Countries negotiating a global treaty to curb plastic pollution have failed to reach an agreement, with more than 100 nations advocating for a cap on plastic production and a handful of oil-producing countries only willing to target plastic waste.
The fifth United Nations Intergovernmental Negotiating Committee (INC-5) meeting in Busan, South Korea was intended to be the final session. It was hoped the meeting would produce a legally binding global treaty.
If successful, it would have marked the most significant global climate pledge since the Paris Climate Accords in 2015, but the group of nations could only agree on Sunday to postpone negotiations to a later date.
Saudi Arabia, in particular, was accused of standing in the way. The country strongly opposed efforts to reduce plastic production and used procedural tactics to delay progress.
“It is clear that there is still persistent divergence,” Inger Andersen, executive director of the UN Environment Programme, told the Reuters news agency.
One plan that received significant international support was proposed by Panama on Thursday. If adopted, it would have established a pathway for a global production reduction target, but it did not specify what that target would look like. Another proposal did not mention production caps at all.

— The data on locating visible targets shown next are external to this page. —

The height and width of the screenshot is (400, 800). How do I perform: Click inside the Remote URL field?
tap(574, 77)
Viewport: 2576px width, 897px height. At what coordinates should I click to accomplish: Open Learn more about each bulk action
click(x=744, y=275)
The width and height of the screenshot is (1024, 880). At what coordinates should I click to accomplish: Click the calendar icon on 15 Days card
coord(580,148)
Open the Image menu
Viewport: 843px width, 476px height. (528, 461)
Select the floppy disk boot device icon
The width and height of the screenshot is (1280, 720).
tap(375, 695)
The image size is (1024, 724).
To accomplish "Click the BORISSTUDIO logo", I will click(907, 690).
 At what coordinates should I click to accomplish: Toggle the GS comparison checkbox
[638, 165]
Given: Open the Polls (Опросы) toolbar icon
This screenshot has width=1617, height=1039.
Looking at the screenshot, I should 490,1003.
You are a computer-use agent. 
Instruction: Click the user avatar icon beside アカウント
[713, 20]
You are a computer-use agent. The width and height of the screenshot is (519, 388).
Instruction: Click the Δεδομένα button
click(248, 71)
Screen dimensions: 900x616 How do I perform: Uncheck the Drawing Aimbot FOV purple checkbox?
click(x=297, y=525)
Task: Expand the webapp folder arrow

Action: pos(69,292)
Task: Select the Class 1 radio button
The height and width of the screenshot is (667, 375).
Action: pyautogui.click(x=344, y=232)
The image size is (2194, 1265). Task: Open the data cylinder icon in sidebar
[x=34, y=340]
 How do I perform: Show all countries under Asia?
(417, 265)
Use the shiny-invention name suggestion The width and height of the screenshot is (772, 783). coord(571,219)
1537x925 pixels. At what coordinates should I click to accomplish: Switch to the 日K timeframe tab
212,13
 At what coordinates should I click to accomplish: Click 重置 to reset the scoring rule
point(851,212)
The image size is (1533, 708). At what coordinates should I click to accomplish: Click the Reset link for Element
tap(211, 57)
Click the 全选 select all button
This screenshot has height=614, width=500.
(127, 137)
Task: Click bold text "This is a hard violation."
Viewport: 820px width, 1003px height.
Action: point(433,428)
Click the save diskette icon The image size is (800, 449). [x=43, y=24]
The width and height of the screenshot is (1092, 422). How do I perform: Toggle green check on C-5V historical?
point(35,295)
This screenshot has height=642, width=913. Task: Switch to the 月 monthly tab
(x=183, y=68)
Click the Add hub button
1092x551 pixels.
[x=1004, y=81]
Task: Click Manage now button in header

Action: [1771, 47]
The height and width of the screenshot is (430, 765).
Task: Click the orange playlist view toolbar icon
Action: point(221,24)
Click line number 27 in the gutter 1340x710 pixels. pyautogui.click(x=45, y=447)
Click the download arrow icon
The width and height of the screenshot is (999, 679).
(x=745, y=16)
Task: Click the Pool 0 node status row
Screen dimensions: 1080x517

Panama’s delegation head, Juan Carlos Monterrey Gomez, lambasted the postponement of negotiations.
“Every day of delay is a day against humanity,” he said. “Postponing negotiations does not postpone the crisis.”
Based on current trends, plastic production is on track to triple by 2050.
“Every day that governments allow polluters to continue flooding the world with plastic, we all pay the price. This delay comes with dire consequences for people and the planet, ruthlessly sacrificing those on the front lines of this crisis,” Graham Forbes, Greenpeace’s delegation head to the global plastics treaty, said in a statement.
“This week, over 100 member states, representing billions of people, rejected a toothless deal that would have accomplished nothing and stood before the world committing to an ambitious treaty. Now, it’s time they stand by this promise and deliver.”
The environmental group GAIA told Reuters that “there is little assurance that the next INC will succeed where INC-5 did not”.
The postponement comes just days after the turbulent conclusion of the 29th UN Climate Change Conference (COP29) in Baku, Azerbaijan.
At COP29, countries pledged $300bn annually to address climate change. However, this plan fell far short of the $1.3 trillion requested by developing nations, which are disproportionately affected by the climate crisis.